La jeune femme de tout à l’heure qui m’intrigue s’est assise dans ma perspective et prend son déjeuner. Elle porte une veste qui s’apparente dans sa forme générale à un happi molletonné bleu foncé mais proprement d’obédience traditionnelle. Elle porte un pantalon bouffant qui a un quelque chose d’oriental, de couleur pourpre, qui s’associerait bien avec des babouches en cuir. De par sa taille et tout en mangeant, regardant droit devant elle vers l’extérieur, donc de profil dans ma perspective, elle balance doucement ses jambes comme ses pieds ne touchent pas le sol, ce qui lui donne un air enfantin. Et puis je fais le lien. La jeune femme avec un visage à l’identique hormis l’anneau nasal, même absence de sourire, même air soucieux mais tout aussi attentive dans la communauté à Avignon en automne. La plus mystérieuse de toutes. La ressemblance d’ambiance, parce qu’il s’agit d’ambiance humaine, de visage qui si placés côte à côte révèleraient sans doute qu’il s’agit de ma part d’une affabulation, est bien ainsi.
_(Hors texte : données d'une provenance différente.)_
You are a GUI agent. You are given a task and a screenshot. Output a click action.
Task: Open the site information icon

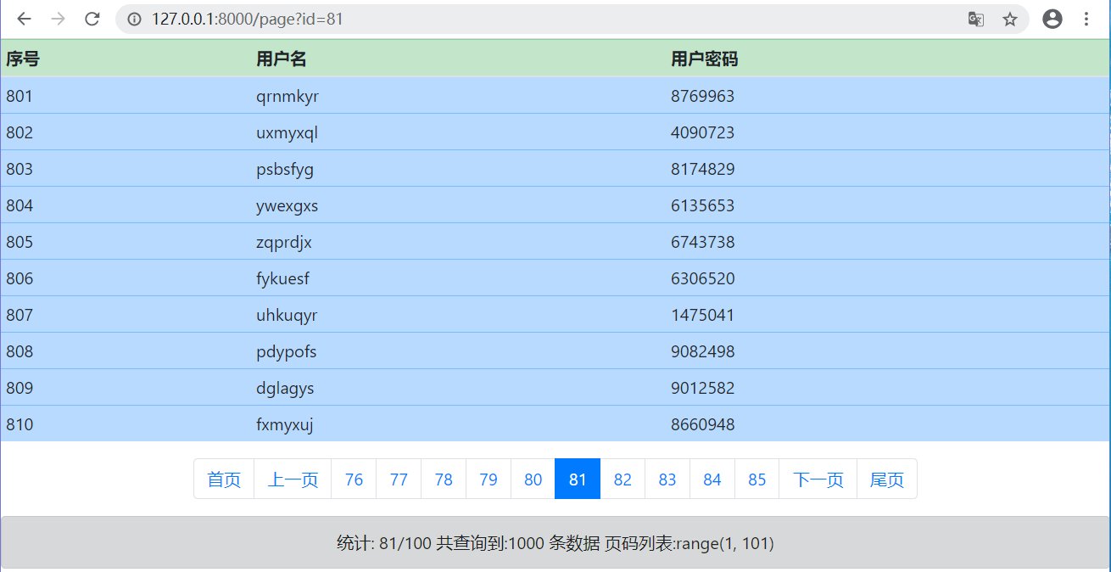(134, 20)
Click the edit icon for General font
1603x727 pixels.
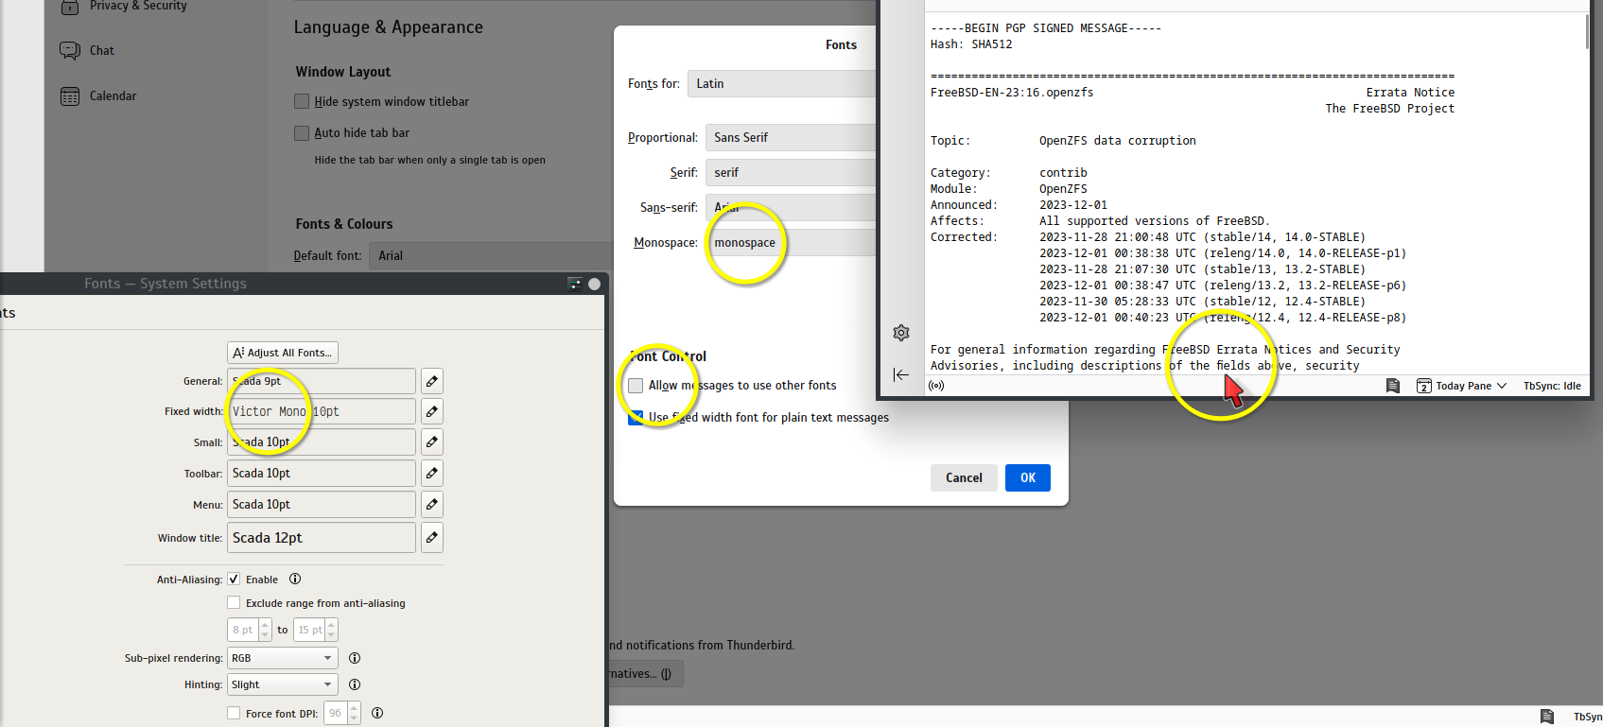pos(431,381)
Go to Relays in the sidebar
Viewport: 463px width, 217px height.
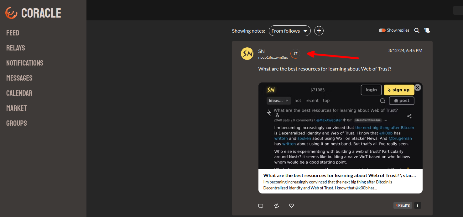click(x=16, y=48)
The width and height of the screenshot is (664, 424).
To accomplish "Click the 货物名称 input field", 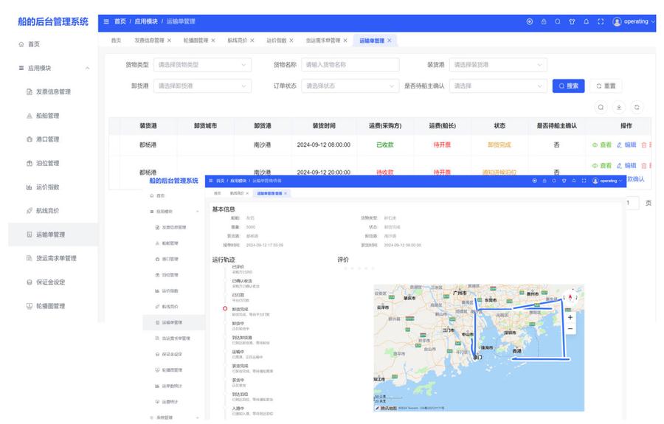I will 350,65.
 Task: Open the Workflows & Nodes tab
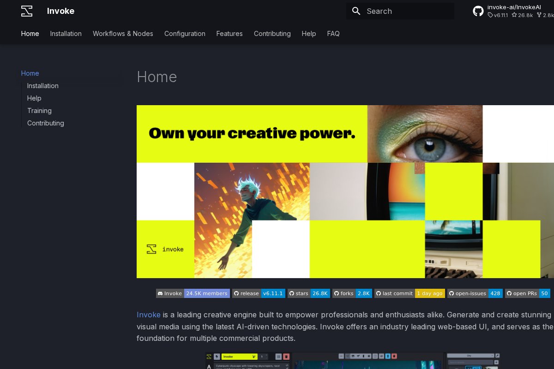123,34
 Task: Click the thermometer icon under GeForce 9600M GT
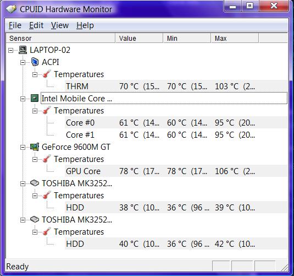point(47,159)
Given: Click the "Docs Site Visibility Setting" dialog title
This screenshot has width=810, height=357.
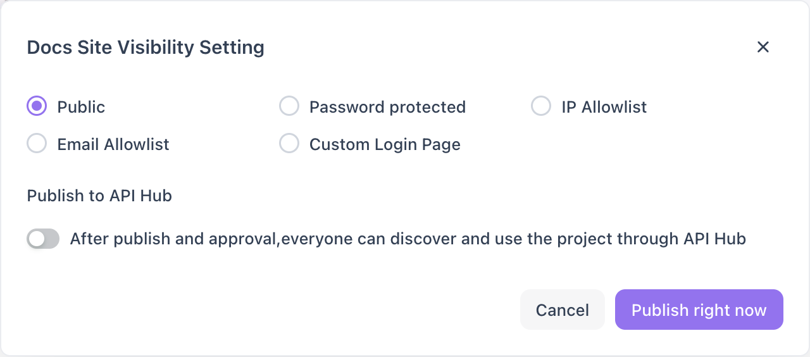Looking at the screenshot, I should click(146, 47).
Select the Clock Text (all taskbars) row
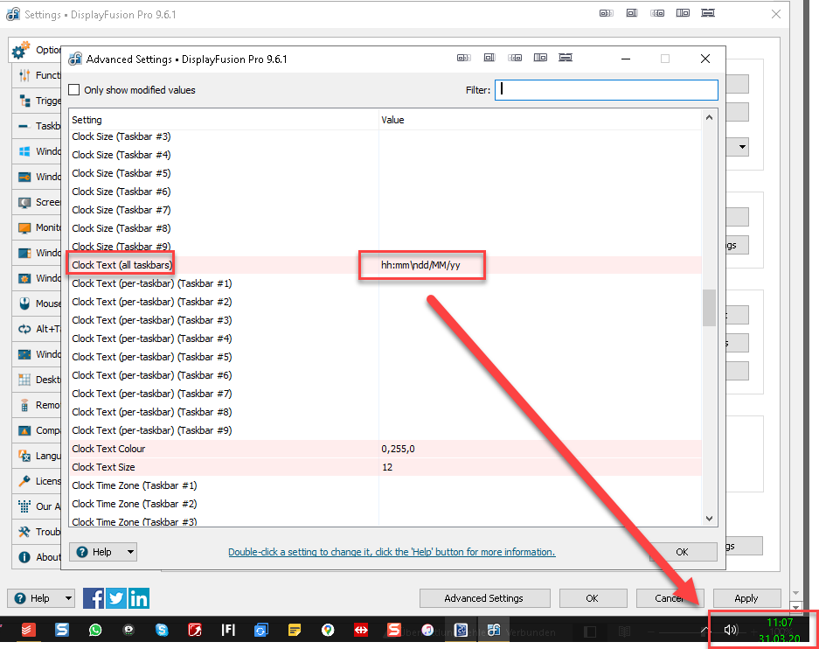The image size is (819, 649). point(122,264)
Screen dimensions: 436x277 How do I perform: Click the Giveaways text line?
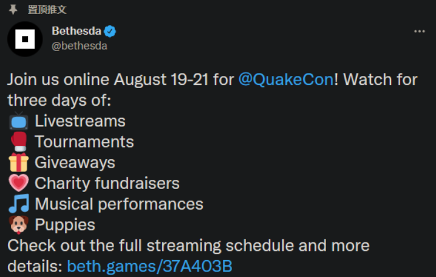coord(75,163)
Elle ne demande pas à être explorée plus avant.


####Sept


Juste à la fin de son repas débarquent sept voyageurs occidentaux, des jeunes de la même génération, sept jeunes hommes accueillie par Blanche Neige aux cheveux teints auburn qui ne sourit pas mais est très attentive, sept jeunes harnachés d’une quantité de sacs et valises de tailles diverses, tous en tenu trekking de ville ou apparenté, tous cheveux courts si pas absence de cheveux, tous sveltes, plutôt peu grands de taille, pas des grandes gigues de Suédois, ayant moins passés de temps à se gaver devant l’ordinateur avec l’embonpoint générique en prime je suppose. Je les sens très outdoor, sportifs. Je ne reconnais pas la langue qu’ils parlent que j’imagine être européenne.